A planned portrait is fine and provides numerous opportunities for photographic development. In fact, photographing friends, family and acquaintances can be very helpful while learning portraiture. Sometimes though, there is an element that draws one individual to another which is wonderfully spontaneous. There may be a trait or characteristic that is magnetic and you feel a portrait of that person or people must be made, if possible. The moment and subject is passing in front of you and you don’t want to miss your chance at a fantastic portrait. Don’t ignore this feeling, make a portrait, or at least try. Here are five tips I’ve learned and continue to use while making portraits.
Step 1- Approach: What you notice about someone or how you feel can be extremely varied. It may be something grand like someone has a unique hairstyle or it could be that someone is situated in the perfect light. The first step is to approach the person. This may be no problem at all for you and if that’s the case that’s impressive. For the vast majority, approaching someone we don’t know can wrack the nerves. There are going to be voices in your head that suggest you stop, turn around, hide, anything except try to talk to whoever it is you’re going to talk to. This is perfectly natural. Accept this and realize that the only way to capture a portrait of whoever it is, will be to approach that person. Then put one foot in front of the other until you do it.
Step 2- Be Honest: Once the approach is completed, make your opening short, concise and most importantly, be honest. This will improve with practice. What works best here is to introduce yourself, say you’re a photographer and request the making of their portrait. If they say ‘no’, respectfully move along and be proud of yourself for trying. If someone asks, “Why?”, tell them. If you like someone’s style, explain it. The most important note here is that it’s something YOU genuinely saw that made you want to make a portrait. If you are truthful in your response, it will show in your demeanor and you’ll have a better chance of earning trust.
Step 3- Be Ready: The most challenging part can be to receive permission for any amount of time to make someone’s portrait. This is an honor and should be treated as such. Your subject may be in a hurry so it’s helpful to have a potential location picked out ahead of time. Make sure your camera is turned on, the lens cap is off, battery charged and the settings ready. Minor adjustments are obviously fine but the point here is to be efficient with time. As an aside note to this, I sometimes use a rangefinder. I become excited about using a film rangefinder (and I explain this) and this is almost always infectious to the point that my subject will become excited/interested as well and a quality, quick portrait session results.

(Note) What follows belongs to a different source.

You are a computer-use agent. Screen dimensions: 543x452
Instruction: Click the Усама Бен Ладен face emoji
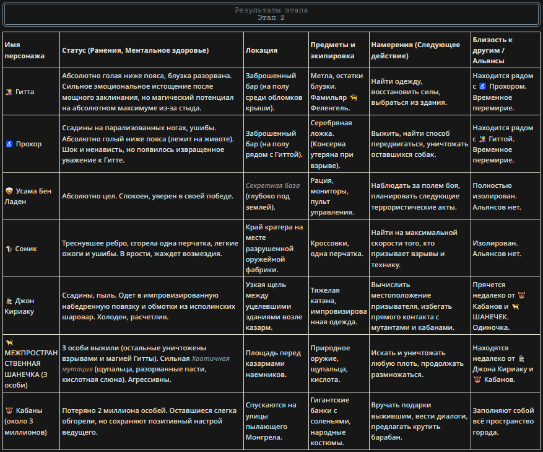(x=9, y=191)
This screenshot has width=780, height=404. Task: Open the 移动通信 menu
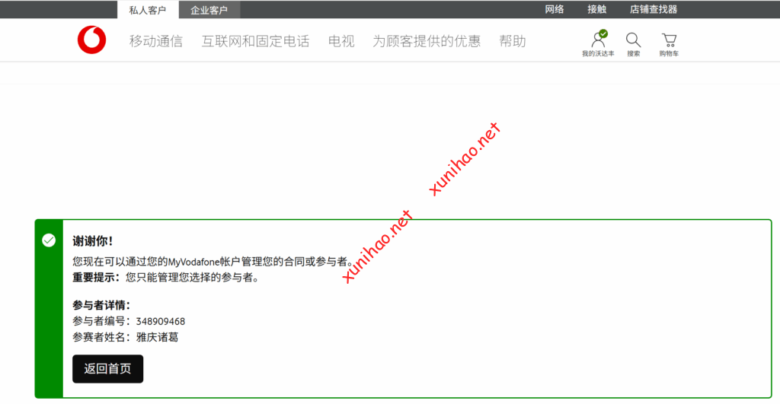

Step 4- Be Calm: It’s photography so unexpected things can happen. You’re the photographer though so roll with changes, be cool and be confident. Tell yourself that you’re going to make a kick-ass portrait; believe and achieve. It sounds corny but it’s true and works.
Step 5- Practice: It’s all about the practice here. It will become easier the more you do this. Before you know it you’ll be ready to approach people and make portraits. Sure, they may refuse. That’s okay, because it’s the subjects who accept a portrait of themselves that make it all worth it.
Notice, in the title and throughout the post, I didn’t use take a portrait of a stranger. This is because stranger has the word ‘strange’ in it and it seems off-putting. Also, it truly is an honor to capture someone’s portrait and I feel that making one implies a collaboration between the photographer and subject. Whereas, ‘taking’ feels like just the photographer at play here. This may be the case, or feel like the case, but in order to get MYSELF in the right headspace before doing this, I tell myself I’m making a portrait of a subject. It works for me.
Now go forth and try to make a portrait of someone you don’t know. It’s extremely rewarding.